[Extracted data entries]
Segment Open

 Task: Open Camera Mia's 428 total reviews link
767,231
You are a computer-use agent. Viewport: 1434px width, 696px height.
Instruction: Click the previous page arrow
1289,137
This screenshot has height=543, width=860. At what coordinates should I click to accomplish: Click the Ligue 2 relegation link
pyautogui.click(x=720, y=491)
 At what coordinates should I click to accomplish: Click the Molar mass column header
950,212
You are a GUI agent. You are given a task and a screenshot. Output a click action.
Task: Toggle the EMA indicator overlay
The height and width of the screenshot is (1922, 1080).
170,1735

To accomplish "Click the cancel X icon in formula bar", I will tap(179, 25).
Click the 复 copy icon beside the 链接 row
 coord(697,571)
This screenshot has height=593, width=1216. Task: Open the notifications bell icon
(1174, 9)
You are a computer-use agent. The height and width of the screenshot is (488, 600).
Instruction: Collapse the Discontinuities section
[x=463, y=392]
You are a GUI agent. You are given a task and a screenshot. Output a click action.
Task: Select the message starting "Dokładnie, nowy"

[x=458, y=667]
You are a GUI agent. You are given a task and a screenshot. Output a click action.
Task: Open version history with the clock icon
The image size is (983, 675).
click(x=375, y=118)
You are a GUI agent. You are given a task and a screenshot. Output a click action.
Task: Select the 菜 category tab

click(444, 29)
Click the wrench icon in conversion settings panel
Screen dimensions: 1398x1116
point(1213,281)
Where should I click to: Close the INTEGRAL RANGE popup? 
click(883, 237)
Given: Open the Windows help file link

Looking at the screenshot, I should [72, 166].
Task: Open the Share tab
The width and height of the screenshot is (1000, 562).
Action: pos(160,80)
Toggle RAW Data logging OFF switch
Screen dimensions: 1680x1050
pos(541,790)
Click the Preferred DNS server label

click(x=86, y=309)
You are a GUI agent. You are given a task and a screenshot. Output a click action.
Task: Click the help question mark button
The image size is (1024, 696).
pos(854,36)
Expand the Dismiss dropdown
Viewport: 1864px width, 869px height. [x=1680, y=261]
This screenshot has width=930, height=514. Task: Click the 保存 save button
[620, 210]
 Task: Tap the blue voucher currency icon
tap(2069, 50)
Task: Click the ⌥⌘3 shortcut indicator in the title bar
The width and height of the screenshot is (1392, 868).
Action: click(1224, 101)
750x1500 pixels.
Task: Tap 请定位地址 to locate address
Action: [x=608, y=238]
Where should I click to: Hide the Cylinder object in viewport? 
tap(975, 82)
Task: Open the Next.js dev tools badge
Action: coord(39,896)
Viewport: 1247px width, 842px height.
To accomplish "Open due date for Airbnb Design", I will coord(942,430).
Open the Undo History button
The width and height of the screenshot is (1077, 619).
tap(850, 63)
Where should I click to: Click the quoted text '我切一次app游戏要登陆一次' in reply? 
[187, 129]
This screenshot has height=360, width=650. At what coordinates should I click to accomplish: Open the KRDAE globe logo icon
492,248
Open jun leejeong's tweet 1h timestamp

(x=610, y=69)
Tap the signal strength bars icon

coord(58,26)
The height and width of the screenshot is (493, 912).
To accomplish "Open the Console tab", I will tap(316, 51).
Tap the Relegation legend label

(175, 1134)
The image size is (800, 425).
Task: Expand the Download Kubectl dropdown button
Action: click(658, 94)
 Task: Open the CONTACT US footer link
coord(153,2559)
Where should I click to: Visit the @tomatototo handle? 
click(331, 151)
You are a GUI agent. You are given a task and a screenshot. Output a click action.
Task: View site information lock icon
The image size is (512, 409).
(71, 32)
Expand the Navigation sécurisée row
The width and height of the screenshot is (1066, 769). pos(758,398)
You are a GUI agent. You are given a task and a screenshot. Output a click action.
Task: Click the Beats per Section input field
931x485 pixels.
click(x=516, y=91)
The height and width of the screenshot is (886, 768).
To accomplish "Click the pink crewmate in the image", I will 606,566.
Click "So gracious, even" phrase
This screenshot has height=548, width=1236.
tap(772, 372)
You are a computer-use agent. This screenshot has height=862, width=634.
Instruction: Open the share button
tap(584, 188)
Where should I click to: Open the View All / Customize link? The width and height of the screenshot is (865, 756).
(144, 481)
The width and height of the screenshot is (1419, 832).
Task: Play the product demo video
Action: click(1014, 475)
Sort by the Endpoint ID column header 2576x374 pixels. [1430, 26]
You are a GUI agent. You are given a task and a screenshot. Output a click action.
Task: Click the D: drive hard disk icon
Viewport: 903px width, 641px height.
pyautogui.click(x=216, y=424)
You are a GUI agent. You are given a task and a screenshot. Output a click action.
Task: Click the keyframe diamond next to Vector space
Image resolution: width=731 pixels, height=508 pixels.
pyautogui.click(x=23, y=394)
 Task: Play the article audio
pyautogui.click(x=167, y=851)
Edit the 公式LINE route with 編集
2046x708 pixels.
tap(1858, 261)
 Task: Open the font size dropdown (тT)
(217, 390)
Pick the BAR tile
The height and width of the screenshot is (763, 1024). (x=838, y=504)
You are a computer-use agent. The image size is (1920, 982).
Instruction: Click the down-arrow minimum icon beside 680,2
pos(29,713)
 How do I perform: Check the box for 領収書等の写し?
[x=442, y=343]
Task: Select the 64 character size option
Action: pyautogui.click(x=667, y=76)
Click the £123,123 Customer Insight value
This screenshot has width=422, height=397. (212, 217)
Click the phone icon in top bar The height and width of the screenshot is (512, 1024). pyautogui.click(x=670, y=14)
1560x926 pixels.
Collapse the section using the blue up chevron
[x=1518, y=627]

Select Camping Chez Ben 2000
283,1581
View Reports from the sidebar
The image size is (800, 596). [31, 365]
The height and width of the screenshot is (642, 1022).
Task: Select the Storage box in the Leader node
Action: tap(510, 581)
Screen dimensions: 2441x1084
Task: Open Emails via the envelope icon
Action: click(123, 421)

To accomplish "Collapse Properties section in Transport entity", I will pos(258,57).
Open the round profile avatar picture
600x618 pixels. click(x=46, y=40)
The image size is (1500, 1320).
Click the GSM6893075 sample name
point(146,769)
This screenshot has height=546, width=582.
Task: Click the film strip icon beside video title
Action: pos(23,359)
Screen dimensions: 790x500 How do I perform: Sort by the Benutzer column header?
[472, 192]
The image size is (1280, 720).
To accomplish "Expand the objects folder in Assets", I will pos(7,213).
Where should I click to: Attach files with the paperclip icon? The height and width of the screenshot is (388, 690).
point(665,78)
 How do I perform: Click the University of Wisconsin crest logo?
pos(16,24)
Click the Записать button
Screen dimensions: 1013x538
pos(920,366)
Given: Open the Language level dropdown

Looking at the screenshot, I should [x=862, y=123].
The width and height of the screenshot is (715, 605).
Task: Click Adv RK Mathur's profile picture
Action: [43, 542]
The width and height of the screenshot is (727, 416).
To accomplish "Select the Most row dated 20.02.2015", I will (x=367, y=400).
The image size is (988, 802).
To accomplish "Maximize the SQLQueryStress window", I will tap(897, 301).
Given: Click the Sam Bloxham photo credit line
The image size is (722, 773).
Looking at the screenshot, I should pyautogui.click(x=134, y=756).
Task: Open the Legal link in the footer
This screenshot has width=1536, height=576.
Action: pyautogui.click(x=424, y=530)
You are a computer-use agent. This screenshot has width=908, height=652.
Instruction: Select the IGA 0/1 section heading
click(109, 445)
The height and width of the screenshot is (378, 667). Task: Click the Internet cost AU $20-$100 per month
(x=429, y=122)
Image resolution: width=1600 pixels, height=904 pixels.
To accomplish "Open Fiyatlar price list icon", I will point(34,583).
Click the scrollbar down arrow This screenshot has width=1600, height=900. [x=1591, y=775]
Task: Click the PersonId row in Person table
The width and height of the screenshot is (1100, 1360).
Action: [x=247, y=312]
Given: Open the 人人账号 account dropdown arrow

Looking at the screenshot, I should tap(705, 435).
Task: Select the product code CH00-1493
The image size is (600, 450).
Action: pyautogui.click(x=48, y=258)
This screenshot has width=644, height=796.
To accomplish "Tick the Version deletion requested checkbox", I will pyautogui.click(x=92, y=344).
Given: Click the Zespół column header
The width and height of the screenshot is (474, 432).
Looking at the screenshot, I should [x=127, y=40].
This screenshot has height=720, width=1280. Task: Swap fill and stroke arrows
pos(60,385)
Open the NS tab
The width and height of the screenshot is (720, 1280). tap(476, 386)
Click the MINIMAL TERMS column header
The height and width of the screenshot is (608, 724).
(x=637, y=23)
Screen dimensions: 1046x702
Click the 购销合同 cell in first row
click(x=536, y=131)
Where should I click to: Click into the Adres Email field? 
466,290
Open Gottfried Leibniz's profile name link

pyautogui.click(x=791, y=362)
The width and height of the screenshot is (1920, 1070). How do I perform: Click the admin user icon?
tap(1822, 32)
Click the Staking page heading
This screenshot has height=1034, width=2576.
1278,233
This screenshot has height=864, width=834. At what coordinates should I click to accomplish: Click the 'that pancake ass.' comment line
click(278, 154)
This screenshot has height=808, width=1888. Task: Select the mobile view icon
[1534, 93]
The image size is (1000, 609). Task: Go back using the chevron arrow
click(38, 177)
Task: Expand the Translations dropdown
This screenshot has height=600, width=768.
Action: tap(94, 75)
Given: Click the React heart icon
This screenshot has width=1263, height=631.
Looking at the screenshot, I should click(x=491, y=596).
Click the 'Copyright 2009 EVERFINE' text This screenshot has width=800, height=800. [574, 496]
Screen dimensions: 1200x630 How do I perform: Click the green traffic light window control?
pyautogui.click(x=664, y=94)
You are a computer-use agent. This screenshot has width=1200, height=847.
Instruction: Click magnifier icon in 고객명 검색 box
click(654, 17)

Segment Closed

◆ **WORK INSTRUCTIONS**: Return, unchanged, the run of lines above that opens with the line containing "Task: View site information lock icon" and closes with the line containing "Task: Click the keyframe". Include both.

◆ **YOUR RESPONSE**:
Task: View site information lock icon
The image size is (512, 409).
(71, 32)
Expand the Navigation sécurisée row
The width and height of the screenshot is (1066, 769). pos(758,398)
You are a GUI agent. You are given a task and a screenshot. Output a click action.
Task: Click the Beats per Section input field
931x485 pixels.
click(x=516, y=91)
The height and width of the screenshot is (886, 768).
To accomplish "Click the pink crewmate in the image", I will 606,566.
Click "So gracious, even" phrase
This screenshot has height=548, width=1236.
tap(772, 372)
You are a computer-use agent. This screenshot has height=862, width=634.
Instruction: Open the share button
tap(584, 188)
Where should I click to: Open the View All / Customize link? The width and height of the screenshot is (865, 756).
(144, 481)
The width and height of the screenshot is (1419, 832).
Task: Play the product demo video
Action: click(1014, 475)
Sort by the Endpoint ID column header 2576x374 pixels. [1430, 26]
You are a GUI agent. You are given a task and a screenshot. Output a click action.
Task: Click the D: drive hard disk icon
Viewport: 903px width, 641px height.
pyautogui.click(x=216, y=424)
You are a GUI agent. You are given a task and a screenshot. Output a click action.
Task: Click the keyframe diamond next to Vector space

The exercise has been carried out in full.